Data-Driven Attack Detection for Linear Systems
It addresses attack detection for linear systems in a model-free setting, which is incremental by extending security analysis to data-driven approaches without system identification.
This paper tackles the problem of detecting attacks in linear systems without prior knowledge of system dynamics, attack strategies, or locations, deriving fundamental security limitations based solely on observed data. It shows that data-driven and model-based techniques share the same limitations when data is sufficiently informative, and provides a data-driven detection monitor.

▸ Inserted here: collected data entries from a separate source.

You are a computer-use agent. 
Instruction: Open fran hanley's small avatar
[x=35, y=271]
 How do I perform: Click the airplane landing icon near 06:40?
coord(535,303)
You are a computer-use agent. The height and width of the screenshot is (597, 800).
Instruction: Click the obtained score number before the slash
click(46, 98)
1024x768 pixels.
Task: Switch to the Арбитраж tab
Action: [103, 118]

This paper studies the attack detection problem in a data-driven and model-free setting, for deterministic systems with linear and time-invariant dynamics. Differently from existing studies that leverage knowledge of the system dynamics to derive security bounds and monitoring schemes, we focus on the case where the system dynamics, as well as the attack strategy and attack location, are unknown. We derive fundamental security limitations as a function of only the observed data and without estimating the system dynamics (in fact, no assumption is made on the identifiability of the system). In particular, (i) we derive detection limitations as a function of the informativity and length of the observed data, (ii) provide a data-driven characterization of undetectable attacks, and (iii) construct a data-driven detection monitor. Surprisingly, and in accordance with recent studies on data-driven control, our results show that model-based and data-driven security techniques share the same fundamental limitations, provided that the collected data remains sufficiently informative.